OPENAI_API_KEY = os.getenv('OPENAI_API_KEY', '')

if not OPENAI_API_KEY:
    print('Warning: set OPENAI_API_KEY (or relevant provider key) before running live requests.')

# Nice plotting defaults
sc.settings.set_figure_params(dpi=100)


## Load PBMC dataset (with offline fallback)

Attempts `scanpy.datasets.pbmc3k()`; if unavailable, falls back to `pbmc68k_reduced` or a local `PBMC3K_PATH`.


In [None]:
adata = None
local_path = os.environ.get('PBMC3K_PATH')
if local_path and os.path.exists(local_path):
    adata = sc.read_h5ad(local_path)
    print('Loaded local PBMC3k from:', local_path)
else:
    try:
        adata = sc.datasets.pbmc3k()
        print('Loaded Scanpy pbmc3k dataset')
    except Exception as e:
        print('pbmc3k not available:', e)
        try:
            adata = sc.datasets.pbmc68k_reduced()
            print('Loaded fallback pbmc68k_reduced dataset')

Tasks to perform
- 1) In the PBMC notebook excerpt, what DPI does the code set for figures?
- 2) Please continue the PBMC notebook excerpt from its last line of code.

Given information
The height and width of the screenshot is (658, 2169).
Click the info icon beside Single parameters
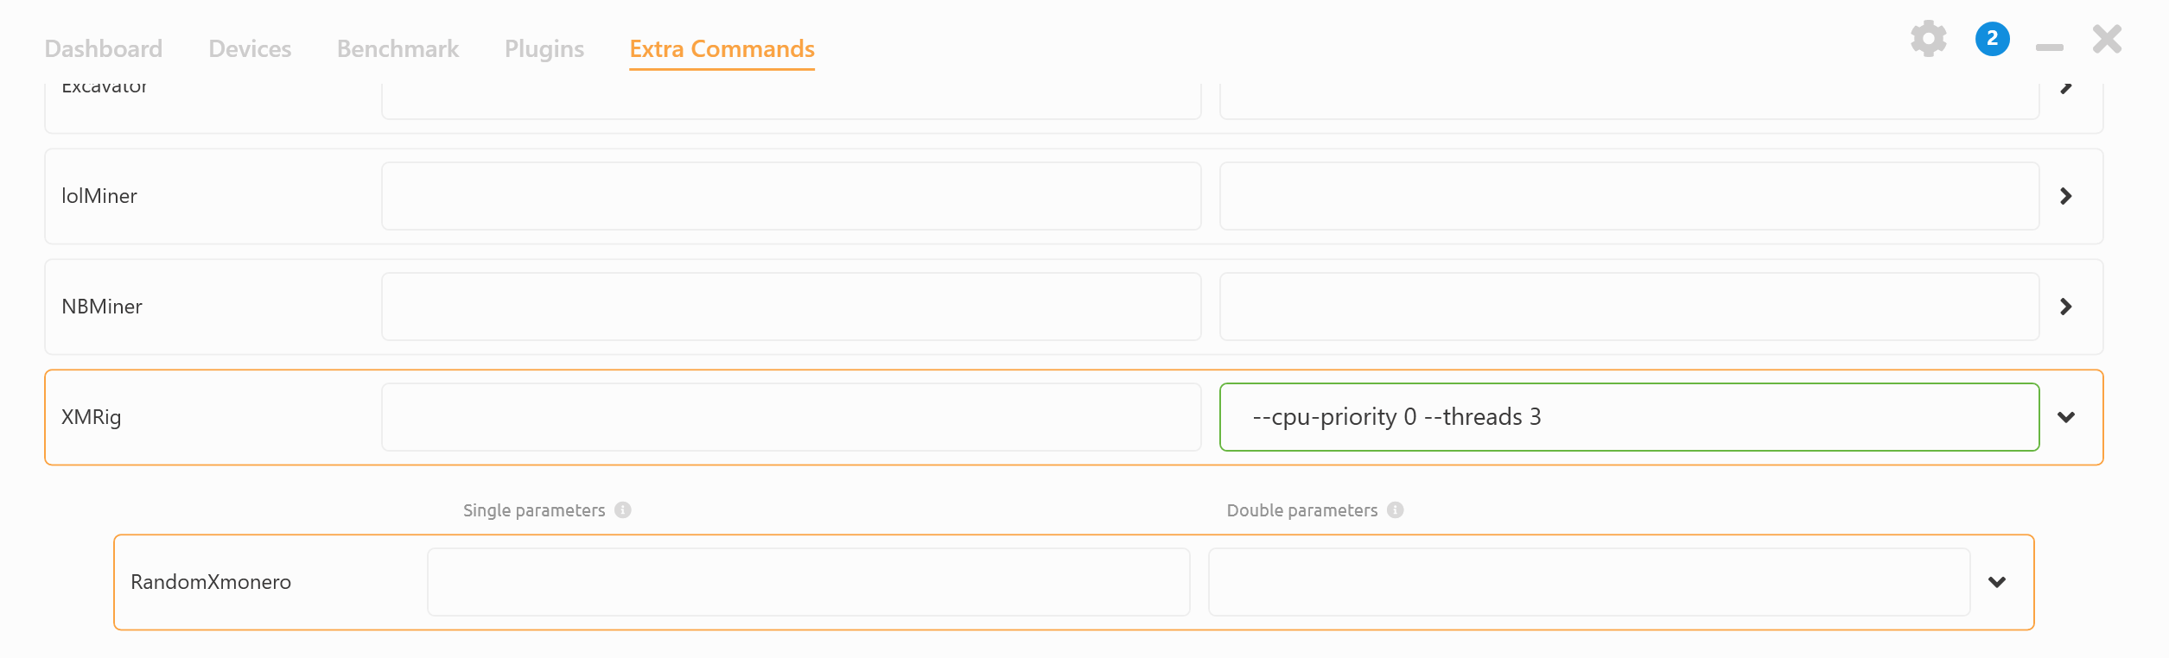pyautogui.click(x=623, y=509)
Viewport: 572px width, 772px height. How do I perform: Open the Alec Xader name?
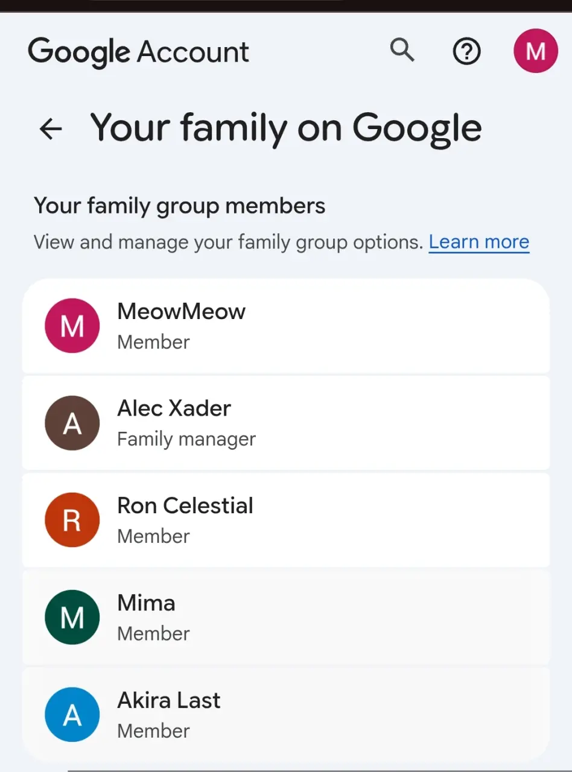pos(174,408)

Task-by-task answers
- 1) 100

- 2)
        except Exception as e2:
            raise RuntimeError('Could not load a PBMC dataset. Set PBMC3K_PATH to a local .h5ad file.') from e2

adata


## Initialize ov.Agent (skills auto‑loaded)

Pick a supported model and ensure the correct env var is set. The agent will auto‑load project skills and include them in its planning.


In [None]:

# Choose a supported model (ensure matching env var is set)
model_id = 'gpt-5'  # see ov.list_supported_models()
api_key = OPENAI_API_KEY or os.getenv('ANTHROPIC_API_KEY') or os.getenv('GEMINI_API_KEY')
agent = ov.Agent(model=model_id, api_key=api_key)
agent


## Project Skills Preview

Skills are loaded from the installed package and your current project (`.claude/skills/`). Below we list discovered skills and show basic routing.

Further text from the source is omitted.